China’s communist government puts the Biden Administration to shame. Any electric vehicle sold in China must be manufactured in China using Chinese suppliers and parts. By comparison, the misnamed Inflation Reduction Act provides lucrative tax rebates for electric vehicles manufactured in Mexico and sold in the U.S.
Not surprisingly, GM builds its EV Blazer and Equinox vehicles in Mexico, where it is that country’s biggest vehicle manufacturer. GM also will build its EV Cadillac Optiq in Mexico. Ford proudly builds its electric Mustang in Mexico, where the company has the biggest engineering and design center in Latin America.
While China’s EV manufacturers and Tesla invest heavily in AI, GM CEO Mary Barra earmarked $16 billion on share buybacks that bolstered the value of GM’s stock, which is a major component of her compensation.
Biden has imposed 100% tariffs on Chinese-made electric vehicles, even if they are made in Mexico. Trump has said he would do the same. The Biden administration hasn’t imposed tariffs on the EVs or gas engine vehicles GM and Ford manufacture in Mexico; Trump hasn’t said if he will also allow the two Michigan-based automakers to continue enjoying their advantages.
Automotive tariffs benefit Barra and Ford CEO Jim Farley, who both received more than $27 million for their mediocre 2023 performances.

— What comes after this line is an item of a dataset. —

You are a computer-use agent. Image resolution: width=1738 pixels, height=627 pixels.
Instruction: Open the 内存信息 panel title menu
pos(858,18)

U.S. consumers will have to pay more for their vehicles, fueling inflation and subsidizing Barra’s and Farley’s obscene compensations.
America has lost its global leadership edge, and while tariffs might prevent Americans from buying China’s better made and lower cost EVs, much of the developing world will likely embrace them. The justification for the tariffs is that China’s EV manufacturers are heavily subsidized, but it’s not clear any more so than GM and Ford, particularly their EV operations.
GM and Ford have received billions in tax subsidies, particularly for their EV investments. As I’ve previously written, Ford received a $9.2 billion below-market government loan to cover the cost of most of its EV investments and GM has long ranked among America’s biggest corporate moochers. The president of BYD Europe said earlier this year the company’s better management, not subsidies, are responsible for its success.
That claim has considerable merit, and yet America’s corporate media prefers to focus its presidential media coverage on sideshow issues such as Harris’s racial identity and Trump’s criminal conviction, which most Americans believe was politically motivated.
The biggest threat to America is China, and neither Trump nor Harris have a clue, let alone a plan, on how to counter it.